The goal is to cultivate the four abilities of the pioneer spirit = frontier spirit: basic ability, practical thinking skills, independent action skills, and developmental communication skills. In addition, as " Fundamental Competencies for Working Persons ", it is to develop the ability of Thinking, Action, and Teamwork.

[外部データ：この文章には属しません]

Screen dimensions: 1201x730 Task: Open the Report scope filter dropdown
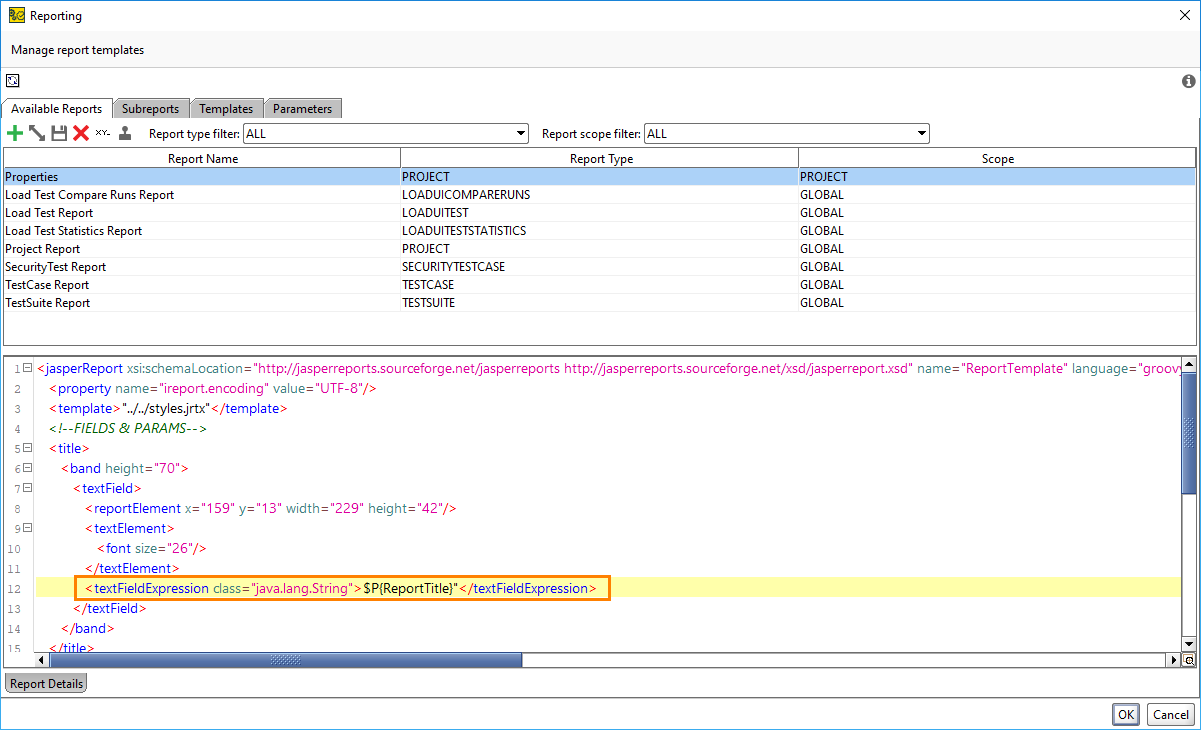click(x=920, y=133)
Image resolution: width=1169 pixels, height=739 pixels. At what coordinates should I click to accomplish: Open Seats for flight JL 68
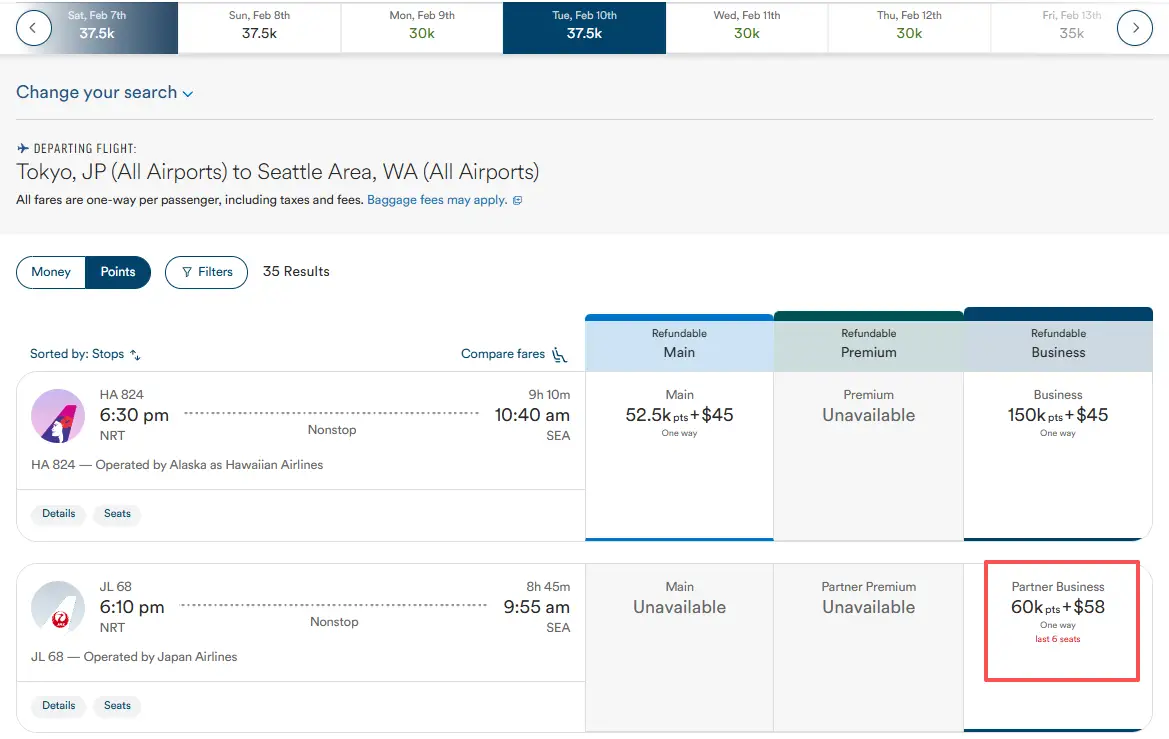point(118,706)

本授業の該当ラーニングゴール Learning Goals

*本学の教育ミッションを具現化する形で設定されています。

LG1 Critical Thinking
LG5 Business Perspectives (BSc)

受講後得られる具体的スキルや知識 Learning Outcomes

本教育法により、NUCBのミッションである開拓者精神=フロンティア・スピリットを育成できます。具体的には、基盤力、実践的思考力、主体的行動力、発展的コミュニケーション力の4つの力が育成できます。合わせて、経済産業省が提唱する「社会人基礎力」も習得でき就職に有利です
マーケティング科目は、本「マーケティング論」のほか、マーケットに軸足をおいた経営戦略を学ぶ「マーケット論2」、更に突っ込んだマーケティング戦略を学ぶ「マーケティング・マネジメント」の3科目があります。3科目は、段階的にレベルアップし、映像ケーススタディも重複しないように講座設計されています。3科目を合わせて、できれば順番に、履修することにより、実践的なマーケティング戦略を習得できます。

This new teaching method can foster the NUCB's “Frontier Spirit.” Specifically, four skills can be developed: foundation skills, practical thinking skills, independent action skills, and developing communication skills. At the same time, you can learn "Fundamental Competencies for Working Persons" proposed by the Ministry of Economy, Trade and Industry (METI), which is advantageous for employment.
There are three marketing related subjects: this "Marketing" to learn the basics, and additionally "Marketing 2" to learn business strategies that focus on the market, "Marketing Management" to learn more in-depth marketing strategies. The courses are designed so that the three subjects will be upgraded gradually and video case studies will not overlap. I recommend that you take all three subjects, and if possible, in order.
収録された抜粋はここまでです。